Even if these clear losses are ignored, all credible estimates suggests that, except for the very poor and very sick, drug spending will consume a larger share of seniors’ incomes in the coming years than it does now, despite the new legislation. This is not just because the benefit is so meager, but also because the bill fails to authorize the negotiation strategies that large corporations and public programs like the veterans’ health plan use to rein in skyrocketing drug prices. Fortunately for Republicans, none of this will become crystal clear until after the 2004 election, because — not coincidentally — the new drug benefit does not kick in until 2006.

onetheless, some hopeful Democrats argue the bill is worth supporting bcause it will, in the long term, be a stepping stone to a good drug benefit and sensible Medicare reforms. Might they have a point? Making the benefit more rational and generous, especially for low-income seniors and those with high but not catastrophic drug costs, is essential. But for three important reasons, the new bill is unlikely to be refined and improved down the line.

The first is the dismal historical record of Medicare’s attempts to encourage private plans within the program. If the past is any guide, the next debate will not concern the expansion of benefits but figuring out how to make the amazingly complex legislation actually work. And there will be considerable pressure from conservatives to delay any major changes until after the demonstration projects designed to showcase the alleged benefits of market competition occur — in 2010.

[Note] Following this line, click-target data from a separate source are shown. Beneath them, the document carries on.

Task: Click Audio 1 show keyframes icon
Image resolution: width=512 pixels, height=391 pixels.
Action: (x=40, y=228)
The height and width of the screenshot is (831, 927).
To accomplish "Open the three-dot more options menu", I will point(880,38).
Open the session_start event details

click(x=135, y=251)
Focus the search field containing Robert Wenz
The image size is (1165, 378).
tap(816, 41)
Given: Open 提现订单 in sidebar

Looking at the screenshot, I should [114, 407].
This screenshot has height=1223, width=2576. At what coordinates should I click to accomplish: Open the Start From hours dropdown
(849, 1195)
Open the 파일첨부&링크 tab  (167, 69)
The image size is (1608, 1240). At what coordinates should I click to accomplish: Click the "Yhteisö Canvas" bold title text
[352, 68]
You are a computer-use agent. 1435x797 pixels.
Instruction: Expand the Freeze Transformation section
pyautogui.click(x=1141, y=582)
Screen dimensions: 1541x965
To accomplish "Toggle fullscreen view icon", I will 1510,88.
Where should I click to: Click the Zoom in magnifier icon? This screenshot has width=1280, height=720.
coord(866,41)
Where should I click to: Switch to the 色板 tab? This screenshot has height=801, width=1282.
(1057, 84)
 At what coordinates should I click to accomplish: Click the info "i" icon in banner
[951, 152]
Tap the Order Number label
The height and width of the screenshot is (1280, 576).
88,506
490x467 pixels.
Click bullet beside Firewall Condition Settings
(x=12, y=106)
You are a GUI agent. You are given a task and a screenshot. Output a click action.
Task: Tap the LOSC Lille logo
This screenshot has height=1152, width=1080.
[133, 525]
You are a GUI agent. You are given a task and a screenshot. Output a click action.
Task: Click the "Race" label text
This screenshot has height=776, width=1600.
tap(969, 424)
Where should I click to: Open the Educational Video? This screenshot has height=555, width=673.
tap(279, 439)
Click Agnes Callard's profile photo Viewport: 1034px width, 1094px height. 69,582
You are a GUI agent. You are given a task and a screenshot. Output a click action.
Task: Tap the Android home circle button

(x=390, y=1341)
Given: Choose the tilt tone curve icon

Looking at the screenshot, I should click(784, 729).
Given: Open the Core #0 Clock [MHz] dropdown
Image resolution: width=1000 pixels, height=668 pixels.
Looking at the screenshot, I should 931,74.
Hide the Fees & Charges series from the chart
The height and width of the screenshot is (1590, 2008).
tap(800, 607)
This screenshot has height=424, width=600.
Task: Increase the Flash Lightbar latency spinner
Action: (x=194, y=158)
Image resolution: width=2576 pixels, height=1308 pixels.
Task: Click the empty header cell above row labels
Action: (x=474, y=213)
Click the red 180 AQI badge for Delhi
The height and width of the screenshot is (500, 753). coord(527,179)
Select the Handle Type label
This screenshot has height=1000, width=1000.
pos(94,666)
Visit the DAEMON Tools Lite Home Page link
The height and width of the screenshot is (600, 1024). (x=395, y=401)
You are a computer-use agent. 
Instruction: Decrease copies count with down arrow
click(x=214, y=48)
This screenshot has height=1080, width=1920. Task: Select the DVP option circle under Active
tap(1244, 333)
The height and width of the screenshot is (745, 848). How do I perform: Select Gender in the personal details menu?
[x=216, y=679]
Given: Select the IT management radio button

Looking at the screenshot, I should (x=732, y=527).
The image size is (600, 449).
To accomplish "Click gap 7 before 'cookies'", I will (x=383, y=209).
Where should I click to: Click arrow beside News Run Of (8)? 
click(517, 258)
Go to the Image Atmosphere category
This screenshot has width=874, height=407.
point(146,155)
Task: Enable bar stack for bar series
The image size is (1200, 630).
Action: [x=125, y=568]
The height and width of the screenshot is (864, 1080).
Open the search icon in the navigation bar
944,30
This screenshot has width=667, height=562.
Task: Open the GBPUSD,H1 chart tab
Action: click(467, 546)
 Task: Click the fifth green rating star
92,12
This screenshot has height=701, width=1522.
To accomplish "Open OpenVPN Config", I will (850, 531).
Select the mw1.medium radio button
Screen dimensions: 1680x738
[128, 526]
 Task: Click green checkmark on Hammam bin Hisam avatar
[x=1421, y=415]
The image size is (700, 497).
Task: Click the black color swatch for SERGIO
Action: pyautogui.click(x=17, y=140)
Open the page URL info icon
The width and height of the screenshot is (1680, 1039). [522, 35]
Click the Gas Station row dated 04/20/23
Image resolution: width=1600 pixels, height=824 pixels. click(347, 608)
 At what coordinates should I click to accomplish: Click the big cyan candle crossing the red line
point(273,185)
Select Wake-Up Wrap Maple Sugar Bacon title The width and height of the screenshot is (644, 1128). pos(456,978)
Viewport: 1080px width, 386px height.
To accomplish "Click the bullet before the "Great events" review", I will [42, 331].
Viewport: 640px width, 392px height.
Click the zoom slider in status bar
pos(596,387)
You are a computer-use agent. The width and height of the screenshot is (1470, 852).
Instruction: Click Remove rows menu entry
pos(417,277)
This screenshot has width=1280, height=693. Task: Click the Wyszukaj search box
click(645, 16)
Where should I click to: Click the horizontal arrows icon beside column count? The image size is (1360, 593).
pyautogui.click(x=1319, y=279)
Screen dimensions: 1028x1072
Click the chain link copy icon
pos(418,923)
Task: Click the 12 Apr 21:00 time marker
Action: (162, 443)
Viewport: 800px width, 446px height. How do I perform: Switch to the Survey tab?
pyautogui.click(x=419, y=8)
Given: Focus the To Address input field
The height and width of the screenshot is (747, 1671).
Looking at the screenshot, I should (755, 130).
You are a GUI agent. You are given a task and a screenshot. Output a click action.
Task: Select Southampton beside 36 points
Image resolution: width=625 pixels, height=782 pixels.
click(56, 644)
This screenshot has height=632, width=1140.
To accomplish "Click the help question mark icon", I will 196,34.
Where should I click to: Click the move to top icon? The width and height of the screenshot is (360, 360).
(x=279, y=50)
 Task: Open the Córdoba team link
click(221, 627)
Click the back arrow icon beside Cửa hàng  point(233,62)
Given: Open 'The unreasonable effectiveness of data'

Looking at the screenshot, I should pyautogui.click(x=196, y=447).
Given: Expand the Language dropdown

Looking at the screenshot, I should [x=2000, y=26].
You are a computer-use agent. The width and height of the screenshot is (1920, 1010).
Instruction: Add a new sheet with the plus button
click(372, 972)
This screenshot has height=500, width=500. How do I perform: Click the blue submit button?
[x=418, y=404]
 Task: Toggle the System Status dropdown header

Furthermore, efforts to upgrade the benefit will run headlong into the massive budget deficit, and into the fact that the profligate legislation has no effective cost-control mechanisms.

Finally, the legislation’s one bow to cost control is guaranteed to create conflict on terrain highly unfavorable to those seeking to expand and rationalize benefits. In a relatively unnoticed provision that wasn’t in either the original House or Senate legislation, the bill creates a new standard for Medicare “insolvency.” It would define the program as insolvent whenever, in two consecutive years, more than 45 percent of its spending comes from general income tax revenues (not incidentally, the most progressive source of Medicare financing) rather than payroll taxes and premiums. When this ceiling is hit, which is likely to happen sometime in the next decade, the law will require the president to propose spending cuts and tax increases within the program. That’s likely to cause benefit cuts and premium hikes, not benefit expansions.

It’s also certain to cause political conflict — which may be the bill’s ultimate contradiction. Republicans hope to take off the table an issue with which they have been battered for years, and they may well do so through 2006. But by pushing through such an unwieldy bill, they are virtually ensuring that Medicare will be the biggest issue in American politics in the coming decades. Sadly, at the present juncture, that seems to promise more acrimony, confusion, and disappointment, rather than the constructive steps forward that Medicare so desperately needs.

Jacob S. Hacker, assistant professor of political science at Yale and a fellow at the New America Foundation, is author most recently of “The Divided Welfare State.” Theodore R. Marmor, professor at Yale School of Management, is author most recently of “The Politics of Medicare” (2d edition).